> [Stored records]:
== Segment start ==
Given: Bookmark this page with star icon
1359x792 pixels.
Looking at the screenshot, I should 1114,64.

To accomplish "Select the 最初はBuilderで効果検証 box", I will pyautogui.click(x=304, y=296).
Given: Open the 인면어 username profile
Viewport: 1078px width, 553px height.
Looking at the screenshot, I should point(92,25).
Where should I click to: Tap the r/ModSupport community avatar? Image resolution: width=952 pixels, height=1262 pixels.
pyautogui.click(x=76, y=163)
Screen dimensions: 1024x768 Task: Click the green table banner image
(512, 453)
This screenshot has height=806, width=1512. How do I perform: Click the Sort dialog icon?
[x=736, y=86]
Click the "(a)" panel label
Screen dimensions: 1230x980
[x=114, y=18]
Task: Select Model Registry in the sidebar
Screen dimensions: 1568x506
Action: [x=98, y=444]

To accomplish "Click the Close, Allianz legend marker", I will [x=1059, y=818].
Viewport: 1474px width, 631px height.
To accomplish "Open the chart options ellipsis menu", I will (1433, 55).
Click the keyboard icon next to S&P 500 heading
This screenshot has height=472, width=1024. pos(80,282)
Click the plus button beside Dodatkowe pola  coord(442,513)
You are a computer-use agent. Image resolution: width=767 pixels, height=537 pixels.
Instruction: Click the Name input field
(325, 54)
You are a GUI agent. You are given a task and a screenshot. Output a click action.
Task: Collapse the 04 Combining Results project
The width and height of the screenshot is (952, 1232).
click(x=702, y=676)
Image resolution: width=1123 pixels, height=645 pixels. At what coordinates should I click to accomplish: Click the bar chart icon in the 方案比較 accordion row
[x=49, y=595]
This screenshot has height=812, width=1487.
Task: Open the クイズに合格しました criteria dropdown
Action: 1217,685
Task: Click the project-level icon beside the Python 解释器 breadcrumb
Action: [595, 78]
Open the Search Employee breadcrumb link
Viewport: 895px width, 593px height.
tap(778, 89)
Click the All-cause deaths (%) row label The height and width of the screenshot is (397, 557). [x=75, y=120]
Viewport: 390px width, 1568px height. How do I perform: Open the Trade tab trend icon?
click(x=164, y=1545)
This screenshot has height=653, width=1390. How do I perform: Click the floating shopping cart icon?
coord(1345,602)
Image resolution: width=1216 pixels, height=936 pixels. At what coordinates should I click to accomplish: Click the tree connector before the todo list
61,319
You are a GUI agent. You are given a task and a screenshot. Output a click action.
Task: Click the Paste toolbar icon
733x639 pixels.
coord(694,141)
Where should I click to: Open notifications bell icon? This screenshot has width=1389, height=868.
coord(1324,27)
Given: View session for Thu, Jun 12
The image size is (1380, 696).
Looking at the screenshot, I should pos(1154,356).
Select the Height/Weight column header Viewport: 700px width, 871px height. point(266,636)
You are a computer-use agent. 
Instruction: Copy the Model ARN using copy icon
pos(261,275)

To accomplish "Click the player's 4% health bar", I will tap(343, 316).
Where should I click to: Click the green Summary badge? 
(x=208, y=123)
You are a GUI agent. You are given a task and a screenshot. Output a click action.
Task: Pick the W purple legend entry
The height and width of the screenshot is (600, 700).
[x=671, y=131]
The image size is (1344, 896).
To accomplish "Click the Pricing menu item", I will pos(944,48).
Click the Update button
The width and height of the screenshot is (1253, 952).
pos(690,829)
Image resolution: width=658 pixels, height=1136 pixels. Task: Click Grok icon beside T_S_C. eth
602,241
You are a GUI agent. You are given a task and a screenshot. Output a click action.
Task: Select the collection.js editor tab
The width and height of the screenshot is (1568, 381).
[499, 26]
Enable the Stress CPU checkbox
== Segment end ==
> [WHAT IS BEING ASKED]:
Find the string "button" in the data. Report each line it appears in.

> [COMPLETED TASK]:
Click the plus button beside Dodatkowe pola  coord(442,513)
Click the Update button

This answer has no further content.